Richard Dole/Motorsport Images
Wayne Taylor Racing scored its second consecutive victory at Mid-Ohio last weekend, and its second consecutive win of the season. It was Ricky Taylor’s fourth victory at Mid-Ohio in five years, and five in a row for Acura as Taylor and Filipe Albuquerque drove to a 2s win in the No. 10 WTR Acura ARX-05.
Those numbers, minus the relatively small margin of victory, paint a picture of dominance. However, Sunday’s win was anything but dominant. Not only did the No. 10 lose out on pole to Sebastien Bourdais in the No. 01 Chip Ganassi Racing Cadillac, the Acura they started with was far from ideal. Nevertheless, Albuquerque pushed it into the lead at the start and held the advantage for nine laps until Bourdais came charging through. By that time, according to Albuquerque, the car was a handful.
“The start was brilliant, but then was the car was very tricky to drive,” he said. “We tried to address that by playing with with whatever we can with the tire pressures and so on. And we were lucky that the car came back to us. Ricky did an amazing, amazing job as well.”
Albuquerque said he was feeding information to the engineers to improve the car. Taylor got in and the car was better, but a long way from perfect.
“I can’t say enough about my teammate,” Taylor said. “At the beginning, the tire pressures just went crazy and I don’t know how he drove the car, because I got an improvement and I was still struggling. But at a track where we needed to get everything right, the team executed perfectly. They just nailed it. Great teams just find a way to win. We might not have been the fastest in qualifying, but this just goes to show how strong our team is, that we find a way to win, no matter what.”
In their moves to the front, both Albuquerque and Taylor were aided by the fact that the Acuras, and perhaps WTR’s setup in particular, engage the tires very quickly, providing maximum grip sooner than the Cadillacs. Taylor’s assertive move into the lead that he wouldn’t give up came on the race’s only restart. He dove inside at Turn 2, the Keyhole, but Renger van der Zande, having taken over the 01 from Bourdais, closed the door.

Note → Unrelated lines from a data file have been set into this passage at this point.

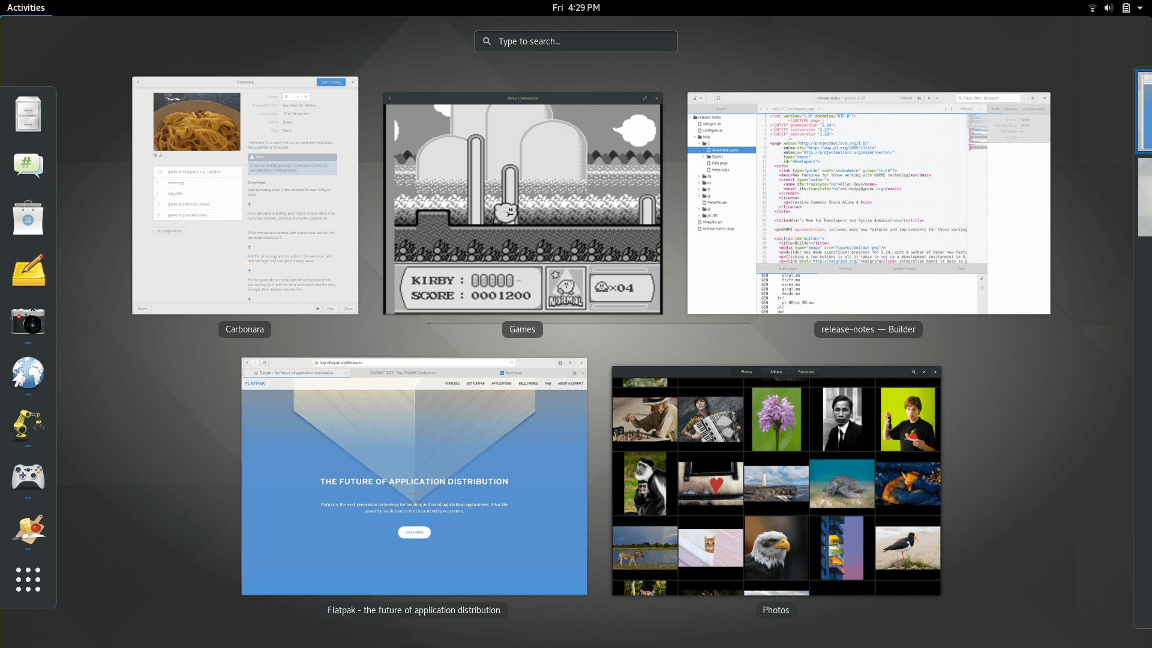Select the Carbonara window thumbnail

245,196
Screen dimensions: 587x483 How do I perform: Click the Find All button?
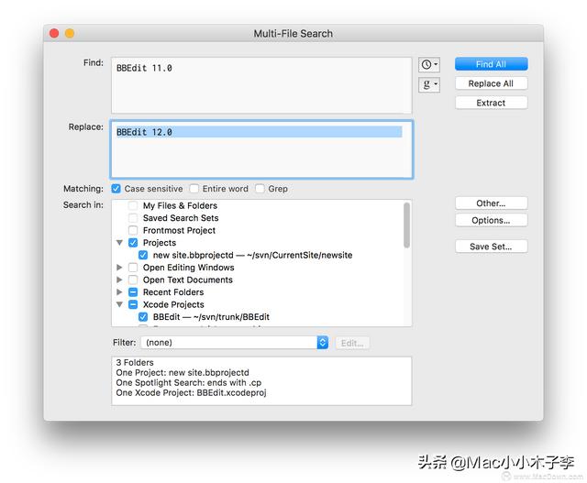click(491, 65)
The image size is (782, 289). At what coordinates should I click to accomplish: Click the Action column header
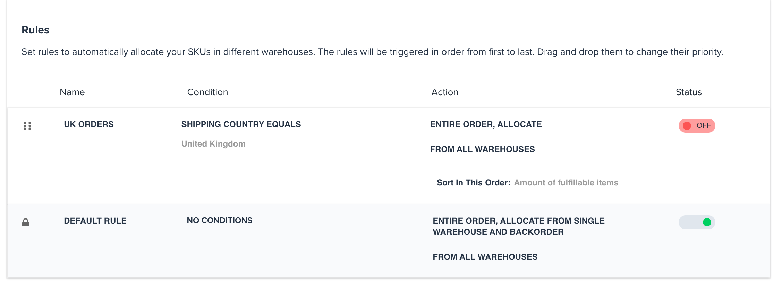tap(445, 92)
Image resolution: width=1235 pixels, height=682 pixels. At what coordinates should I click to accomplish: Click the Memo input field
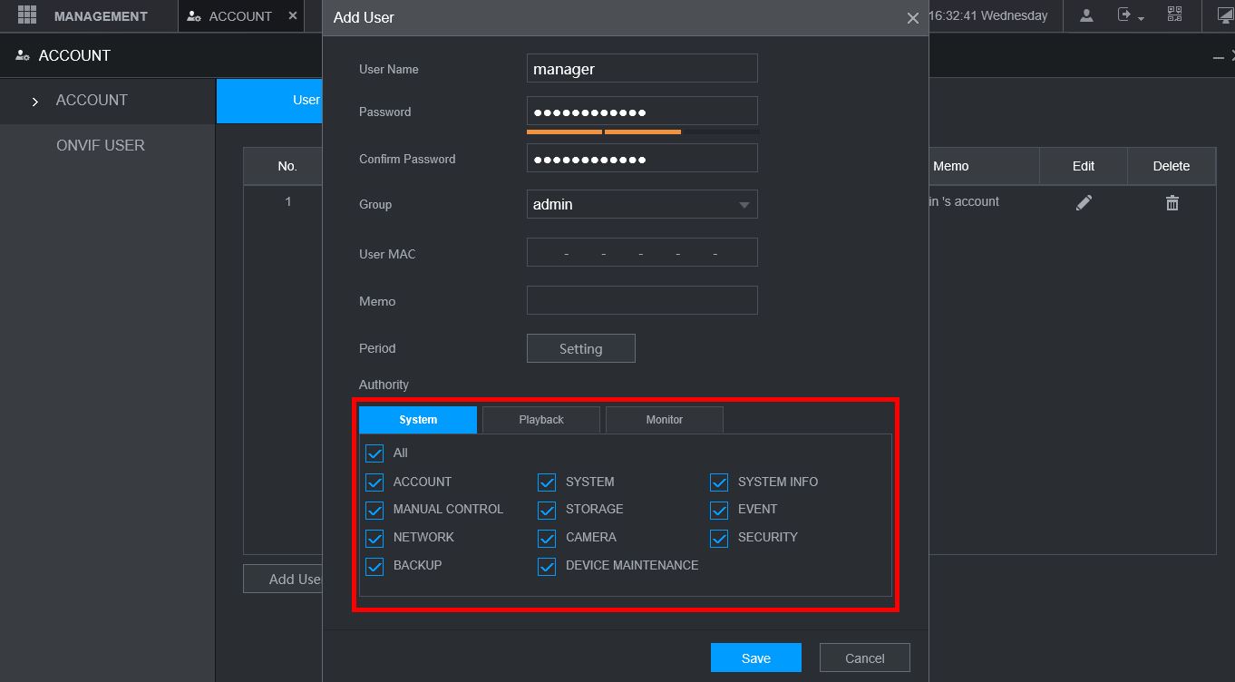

Taylor then went around the outside in Turn 4, which put him on the inside for Turn 5. Van der Zande, with right-side tires on the exit curb, got loose, the nose of the Cadillac turned into Taylor’s Acura, and then van der Zande spun off track.
“Early on in the race, it didn’t look like we had a shot to win,” Taylor said. “So it means even more when you find a way and you take the opportunities when you get them. That’s hopefully the kind of move that wins us a championship.”
Taylor admitted that doing well in the next race on Detroit’s Belle Isle, would be a welcome gift. But for now, he and Albuquerque are leading the DPi championship by a slim 32 points over Meyer Shank Racing with Curb Agajanian’s Oliver Jarvis and Tom Blomqvist. Their eyes are on the championship they so narrowly missed in 2021, and they’re happy with the way the team is working at the moment.
“I think all of us we are enjoying so much the work methods of all of us together,” said Albuquerque. “We are just improving ourselves, sticking to our routines. And when it’s like this, I think the results come to the surface and that is a good example of great teamwork.”